Hello Hackers!
Currently, pgbench will log individual transactions to a logfile when the `--log` parameter flag is provided. The logfile, however, does not include column header. It has become a fairly standard expectation of users to have column headers present in flat files. Without the header in the pgbench log files, new users must navigate to the docs and piece together the column headers themselves. Most industry leading frameworks have tooling built in to read column headers though, for example python/pandas read_csv().
We can improve the experience for users by adding column headers to pgbench logfiles with an optional command line flag, `--log-header`. This will keep the API backwards compatible by making users opt-in to the column headers.

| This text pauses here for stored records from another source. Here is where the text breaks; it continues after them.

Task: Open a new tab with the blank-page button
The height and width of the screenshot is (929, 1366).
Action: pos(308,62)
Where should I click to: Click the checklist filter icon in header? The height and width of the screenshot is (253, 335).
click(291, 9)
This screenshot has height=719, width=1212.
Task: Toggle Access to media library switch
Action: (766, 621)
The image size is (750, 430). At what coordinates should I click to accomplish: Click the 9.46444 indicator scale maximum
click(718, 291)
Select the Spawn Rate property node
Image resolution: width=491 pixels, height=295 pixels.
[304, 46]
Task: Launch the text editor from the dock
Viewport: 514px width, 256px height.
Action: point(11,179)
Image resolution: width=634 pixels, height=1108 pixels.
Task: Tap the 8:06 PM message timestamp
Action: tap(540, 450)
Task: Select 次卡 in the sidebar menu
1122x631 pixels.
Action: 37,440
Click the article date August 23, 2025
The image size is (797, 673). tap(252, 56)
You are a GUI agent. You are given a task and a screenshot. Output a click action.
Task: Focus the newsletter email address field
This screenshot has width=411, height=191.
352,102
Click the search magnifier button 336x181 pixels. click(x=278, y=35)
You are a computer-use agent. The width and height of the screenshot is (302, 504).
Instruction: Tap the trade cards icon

It follows the existing pattern of having conditional flags in pgbench’s API; the `--log` option would have both –log-prefix and –log-header if this work is accepted.
The implementation considers the column headers only when the `--log-header` flag is present. The values for the columns are taken directly from the “Per-Transaction Logging” section in https://www.postgresql.org/docs/current/pgbench.html and takes into account the conditional columns `schedule_lag` and `retries`.
Below is an example of what that logfile will look like:
pgbench postgres://postgres:postgres@localhost:5432/postgres --log --log-header
client_id transaction_no time script_no time_epoch time_us
0 1 1863 0 1699555588 791102
0 2 706 0 1699555588 791812
If the interface and overall approach makes sense, I will work on adding documentation and tests for this too.